DONATELLO : AFETIVO RESGATE MEMORIAL, EM COMPASSO DRAMATÚRGICO-MUSICAL, DAS ALEGRIAS E DESALENTOS DA CONDIÇÃO HUMANA

 

Donatello. Vitor Rocha/Dramaturgia e Performance. Victória Ariante/Direção Concepcional. Outubro/2025. Julio Aracak/Fotos.


Através do recente espetáculo Donatello, sob um ideário dramatúrgico-musical, o multitalento dos jovens Vitor Rocha, ator/dramaturgo, e Elton Towersey, compositor, ao lado de  Victória Ariante, diretora, e Lucas Drummond, produtor, se reencontram para repetir, com a mesma paixão cênica e  acerto revelador o que, há dois anos, representou a peça Se Esta Lua Fosse Minha.

Em outra criação capaz de fascinar um público de todas as idades por sua proposta original em que, a partir do gosto simultâneo de um avô (Donatello) e seu neto (Amendoim) por sorvetes, a partir de um referencial comparativo aos mais diversos sabores, são mostrados os momentos de grande alegria, interrompidos pelo desalento súbito quando Donatello é acometido pelo mal de Alzheimer. 

A narrativa dramatúrgica, numa dúplice criação do ator Vitor Rocha, assume o dimensionamento de um monólogo autoral-performático no qual ele se empenha na representação do seu personagem sob um sotaque confessional, ao mesmo tempo em que atua como intérprete das canções, com letras suas e composição musical de Elton Towersey, executadas ao teclado por Felipe Sushi.
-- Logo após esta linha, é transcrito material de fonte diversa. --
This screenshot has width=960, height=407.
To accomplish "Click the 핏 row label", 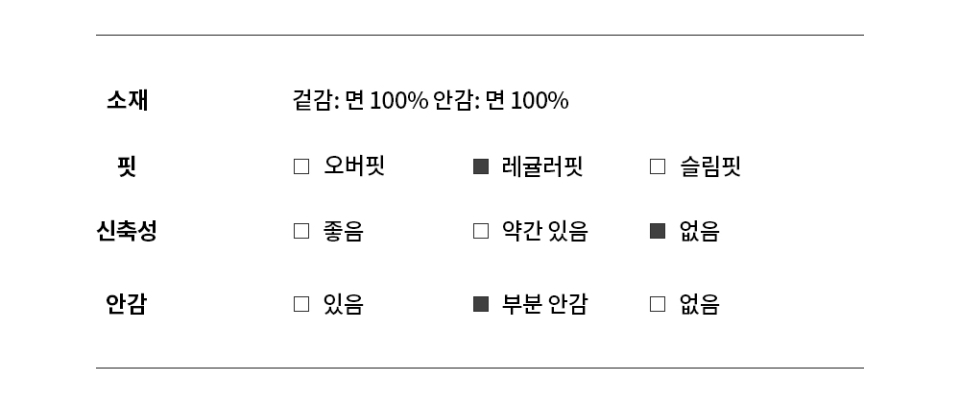I will pyautogui.click(x=126, y=167).
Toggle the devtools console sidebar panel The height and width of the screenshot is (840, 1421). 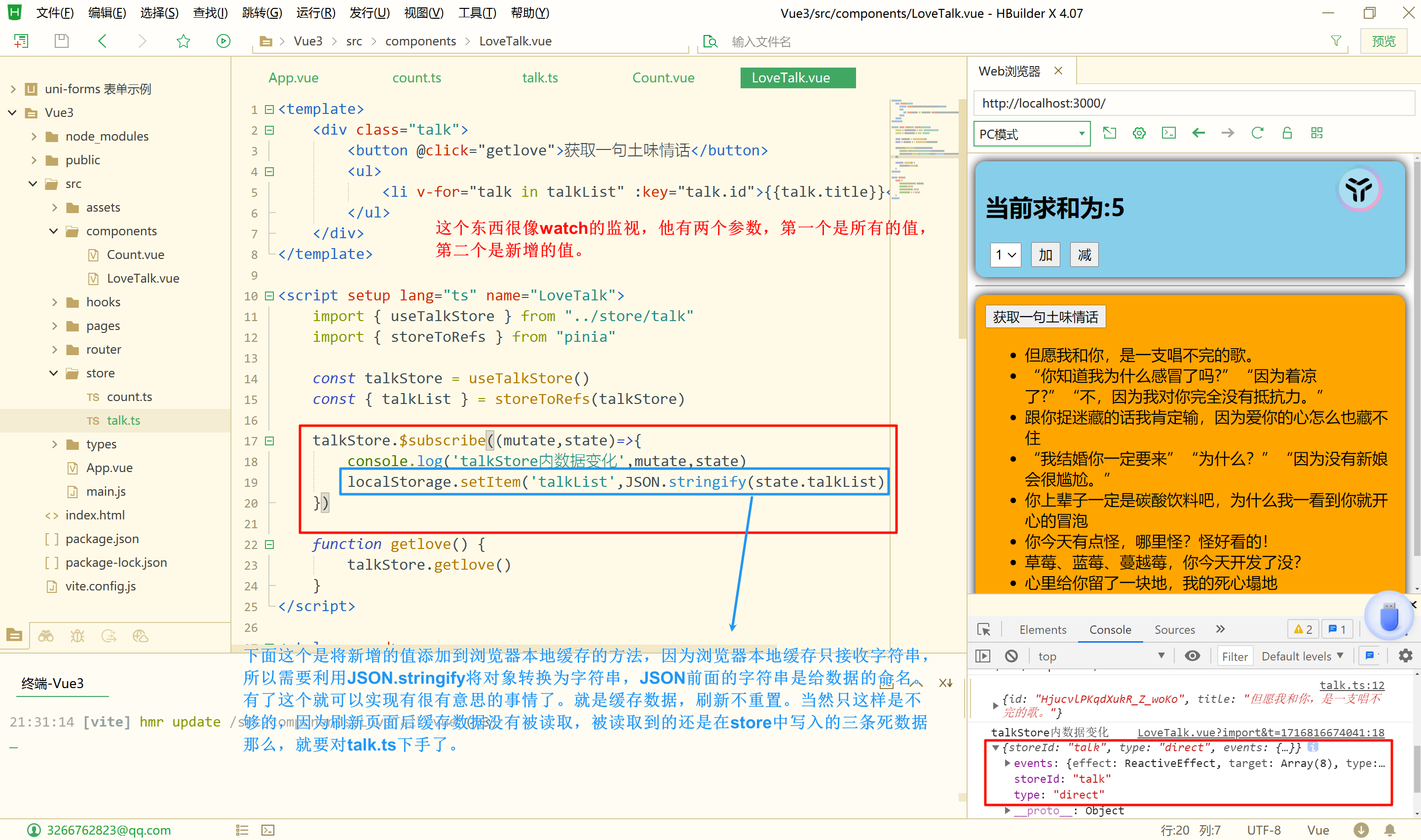[983, 656]
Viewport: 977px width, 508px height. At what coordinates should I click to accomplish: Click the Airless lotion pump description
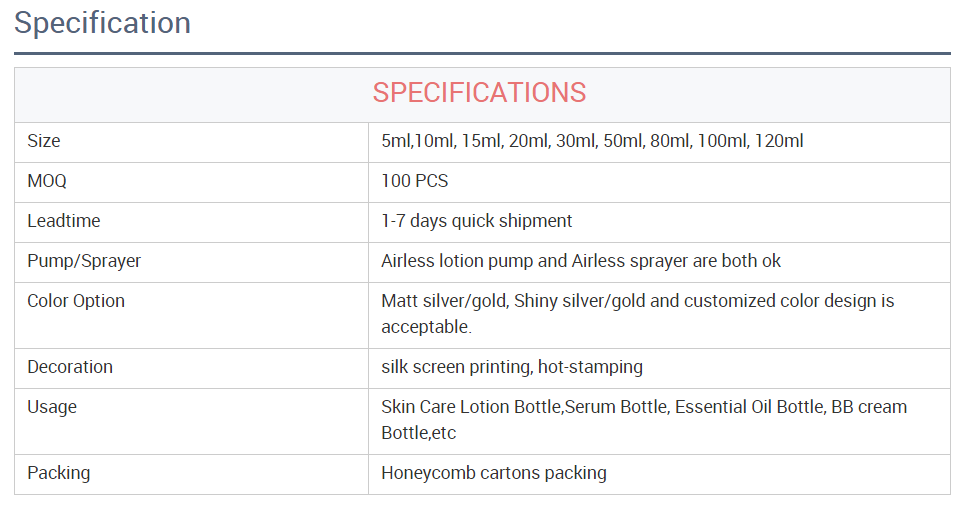pos(581,261)
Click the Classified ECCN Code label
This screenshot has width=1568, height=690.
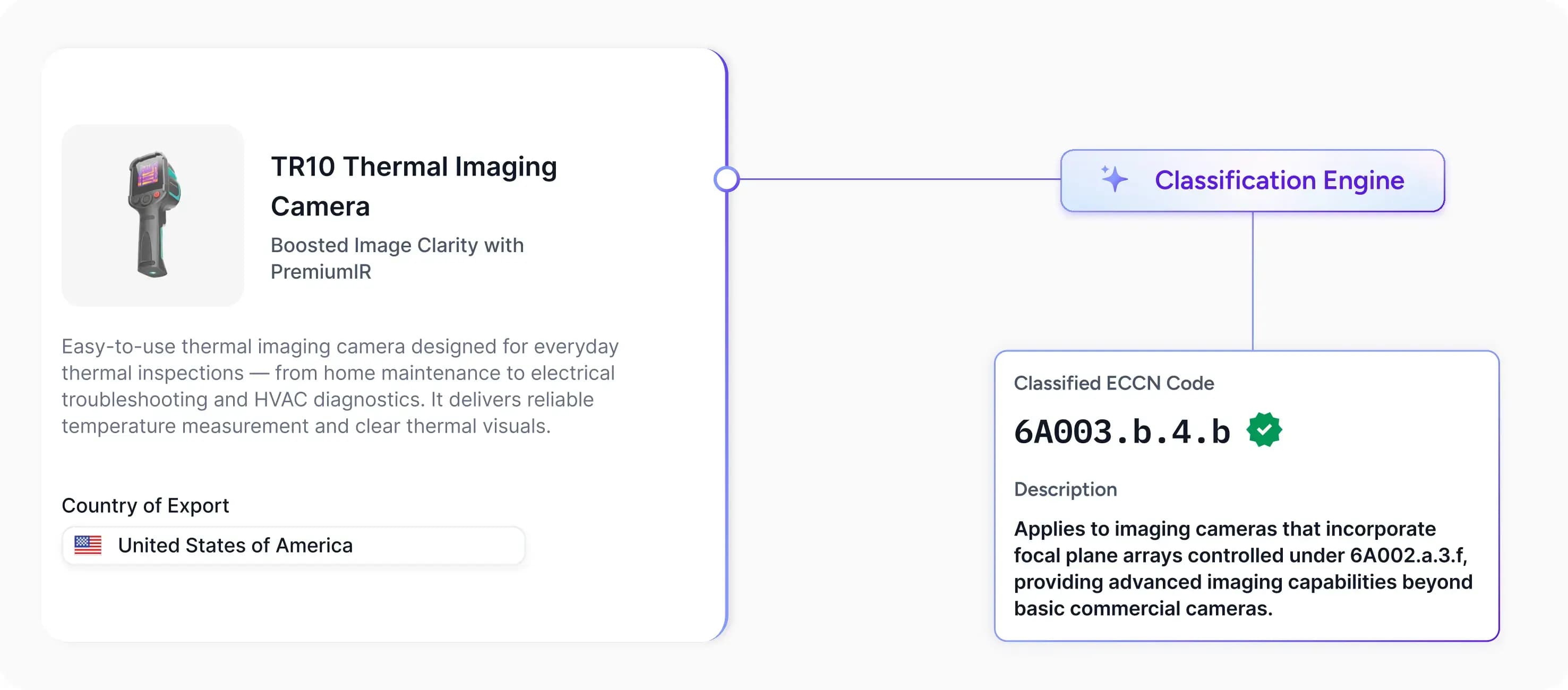click(x=1113, y=383)
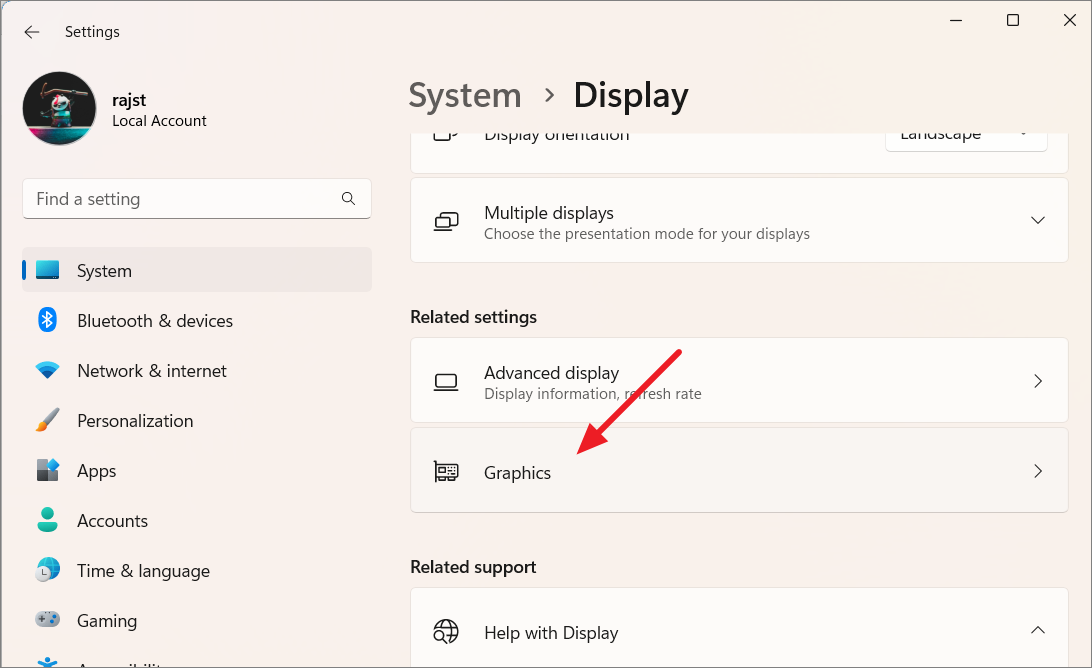
Task: Click the Time & language clock icon
Action: [47, 570]
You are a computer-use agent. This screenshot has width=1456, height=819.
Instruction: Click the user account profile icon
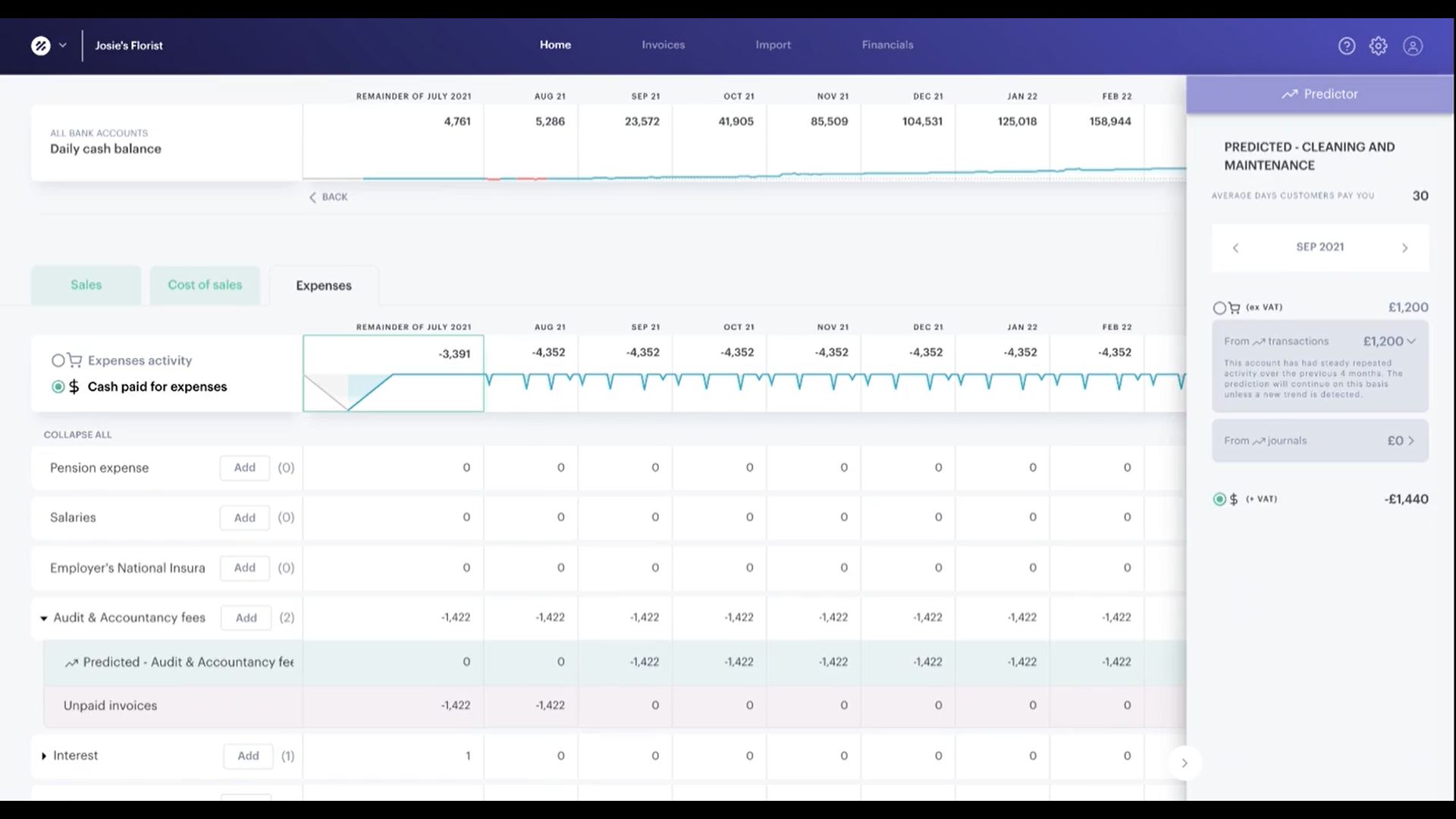click(1413, 45)
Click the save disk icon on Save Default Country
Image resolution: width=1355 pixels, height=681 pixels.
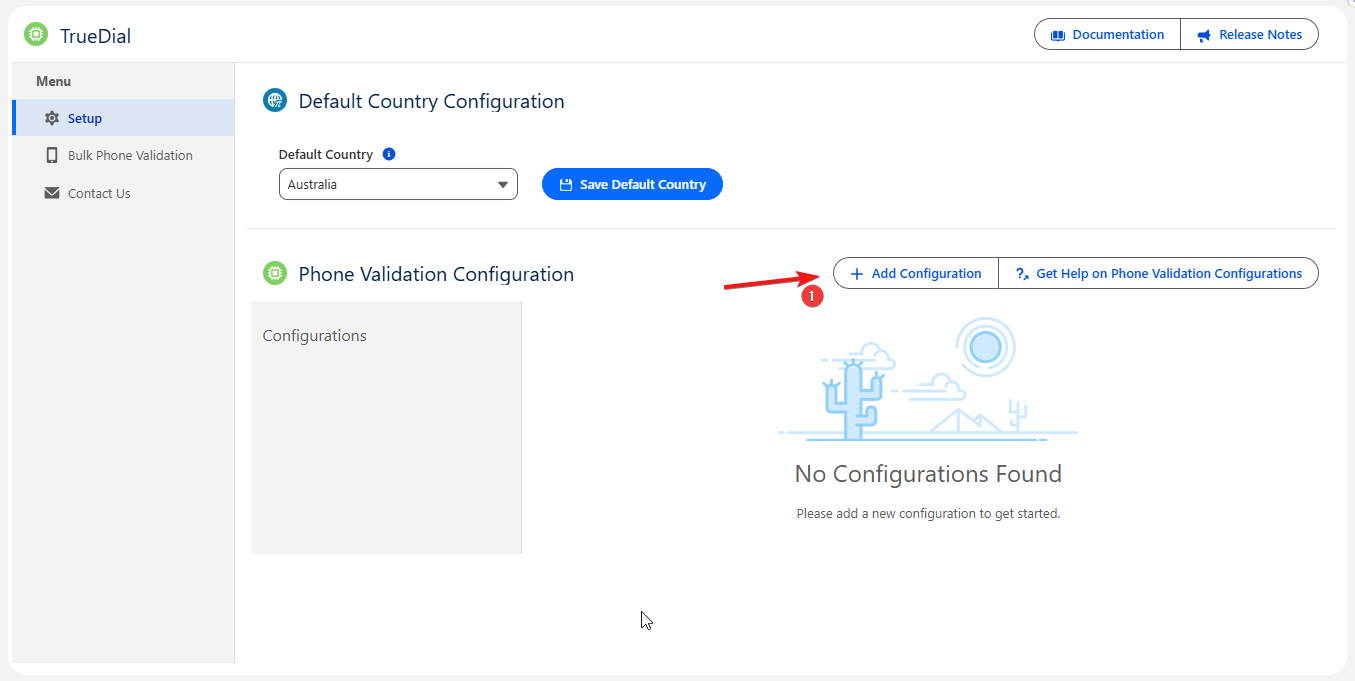point(566,184)
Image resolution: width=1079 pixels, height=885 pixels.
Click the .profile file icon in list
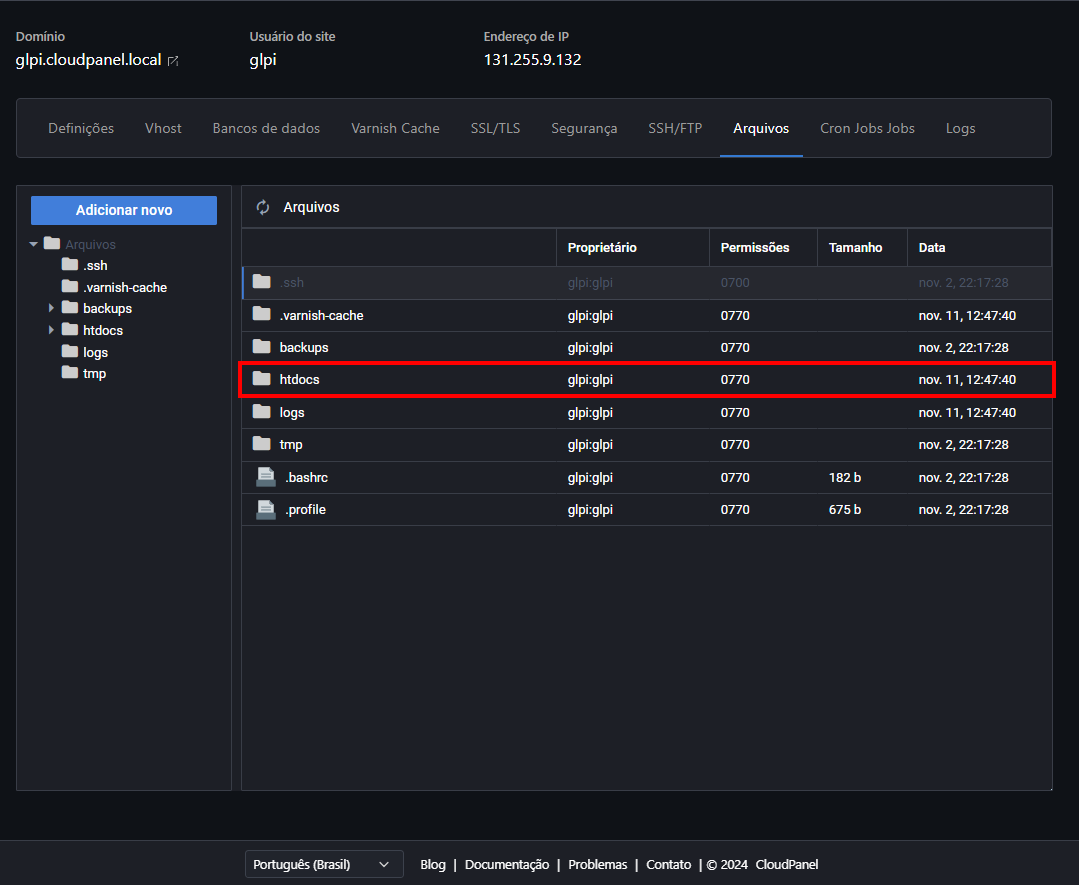coord(265,509)
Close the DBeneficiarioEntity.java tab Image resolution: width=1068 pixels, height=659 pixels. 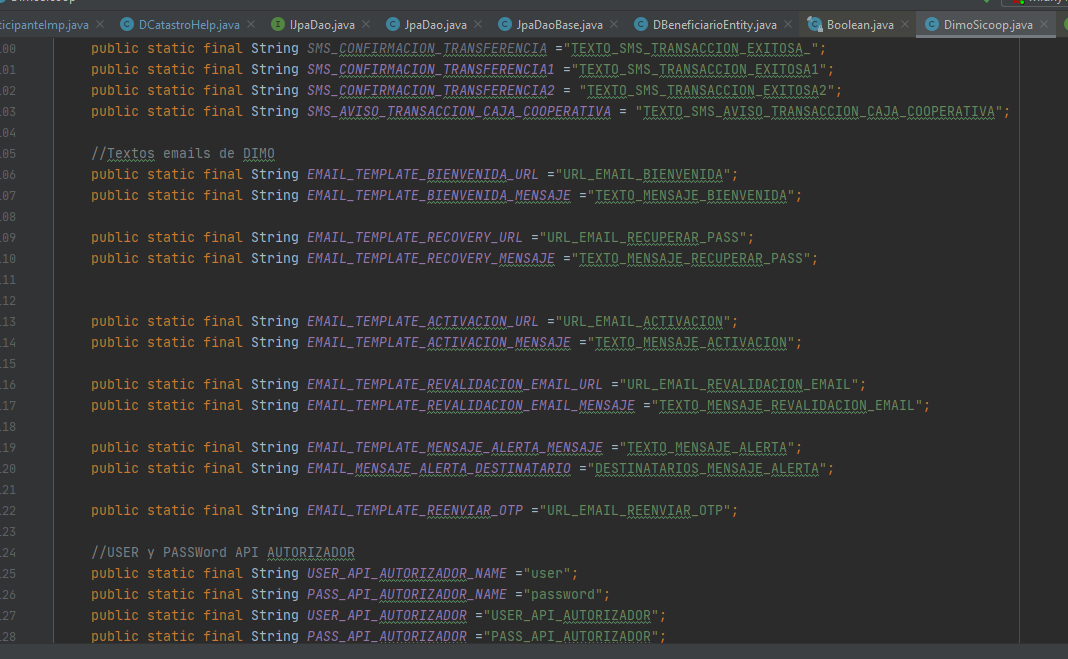[788, 24]
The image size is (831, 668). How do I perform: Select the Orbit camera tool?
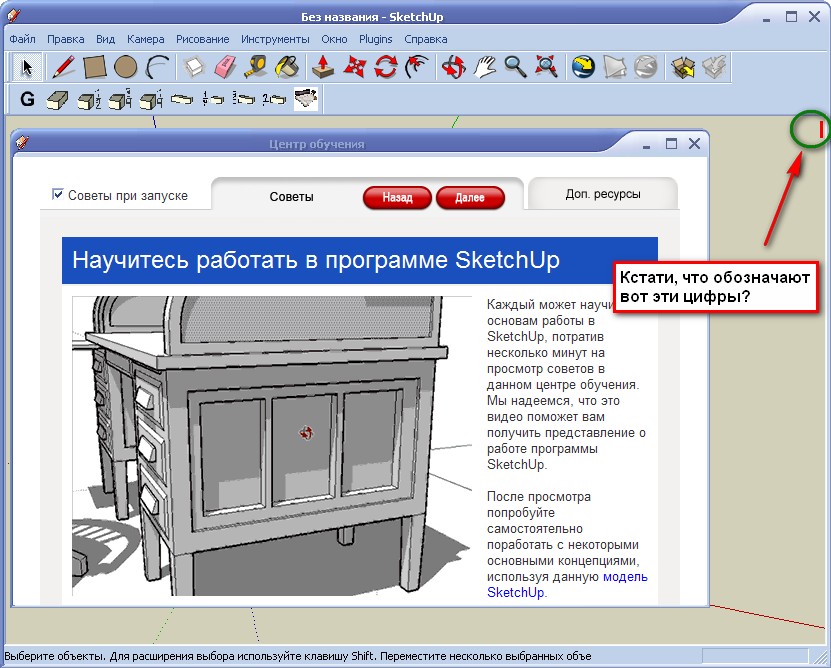coord(454,67)
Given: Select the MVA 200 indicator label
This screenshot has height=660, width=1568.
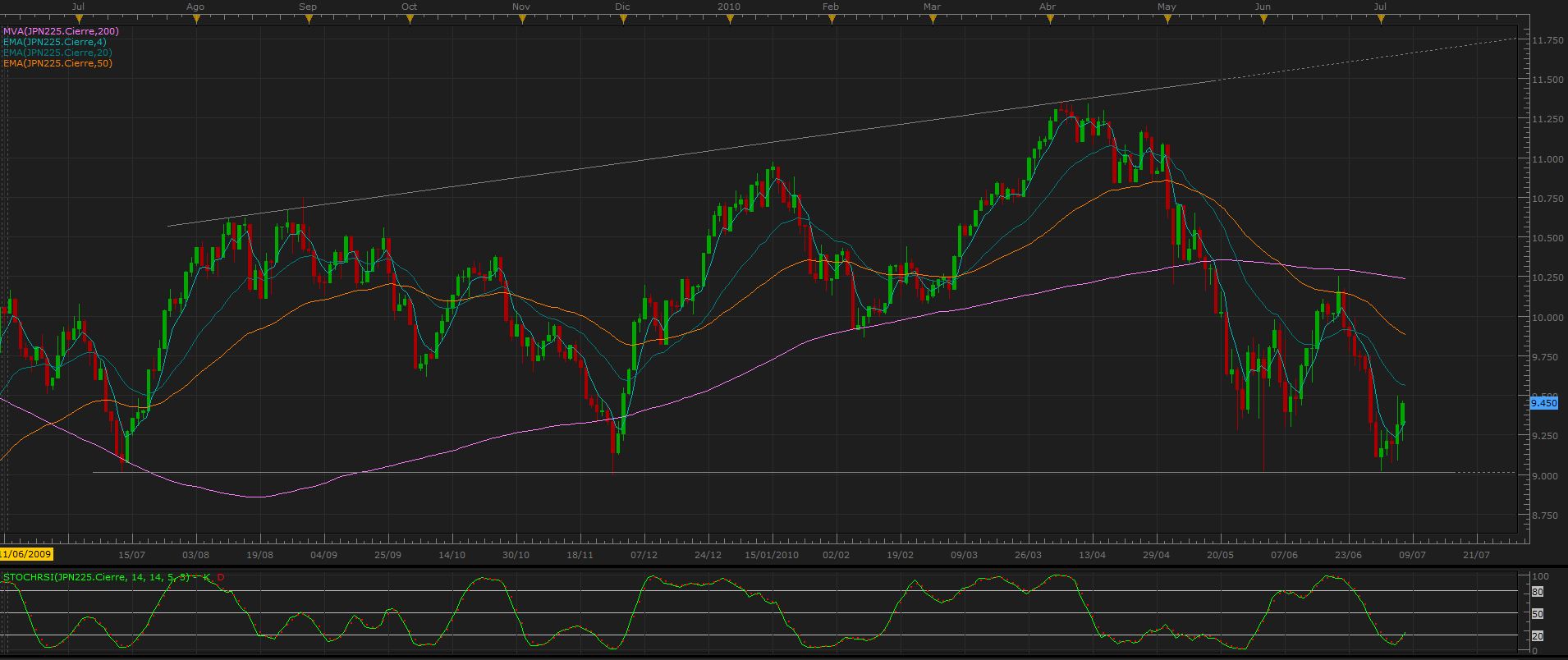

Donatello. Vitor Rocha/Dramaturgia e Performance. Victória Ariante/Direção Concepcional. Outubro/2025. Julio Aracak/Fotos.


Numa cenografia (Batata Rodriguez) despojada em que o espaço é preenchido apenas pela mutabilidade funcional de uma mesa e cadeira, além de pequenos materiais e uma bicicleta, aos quais o ator recorre para evocar, em citações de pura delicadeza poética, a presença, em contraponto metafórico, do avô Donatello, incluindo-se, aqui o teclado (Felipe Sushi) que acompanha toda a narrativa oral e as canções, servindo o pianista, vez por outra, como contrarregra.

O personagem protagonista é indicado, aqui,  pelo apelido de Amendoim, dado pelo avô carinhosamente  mas por um triste acaso,  já dentro da confusão mental criada pelo Alzheimer e a consequente dificuldade de reconhecer seu entorno familiar, distinguir a pronúncia e o sentido das palavras que começa a embaralhar.

Não conseguindo esquecer apenas este sabor amendoim entre os que, de um para o outro, avô e neto, compartilhavam nas jornadas cotidianas em uma sorveteria. Este último, de um vidro pleno de lírica magia, vai retirando os palitos de sorvete, enquanto estabelece significados simbólicos que ele compartilha com alguns espectadores tornados personagens, sendo escolhidos no prólogo.

Amendoim trajando uma indumentária cotidiana que o distingue, em sotaque atemporal, com as transições da infância à idade adulta, no interregno de uma dramática situação ascendente até a passagem terminal de seu favorito ente querido o avô - Donatello – considerado por ele, no enfrentamento de seu cruel diagnóstico, como um verdadeiro herói.

O que é potencializado por uma ambiental iluminação (Wagner Pinto) vazada, em que todas as idas e vindas na passagem dos anos, do passado ao presente, e de volta ao futuro,  são sinalizadas sempre pela lembrança imperecível do avô.

Acrescida, ainda, da citação de filmes que, de uma maneira ou outra, se tornaram icônicos em sua vida, à causa de provocar viagens pelos espaços siderais da mente, tornando-se, também, um elo direcionador de sua própria condição humana.

Destacando-se Vitor Rocha com sua coesão interpretativa autor>ator  enquanto personagem, priorizando um apelo sensorial, no contraste afetivo de suas nuances do riso juvenil ao drama, com inspirada musicalidade e oportuna reflexão, a partir do acertado domínio direcional  de sua gramática cênica  por Victória Ariante.

Despretensioso por sua singularidade Donatello, este pequeno musical, acaba conquistando corações e mentes pela envolvência de sua tocante dramaturgia (Vitor Rocha), sabendo imprimir verdade e sinceridade na abordagem do legado das memórias familiares. E que podem, sobretudo, se identificar, em processo carismático, com as vivências, alegres e tristes, na trajetória de cada um de nós...

 

                                             Wagner Corrêa de Araújo

 

Donatello está em cartaz no Teatro Gláucio Gil/Copacabana, quintas e sextas às 20h; até o dia 31/10, com possibilidades de uma segunda temporada em outro espaço teatral.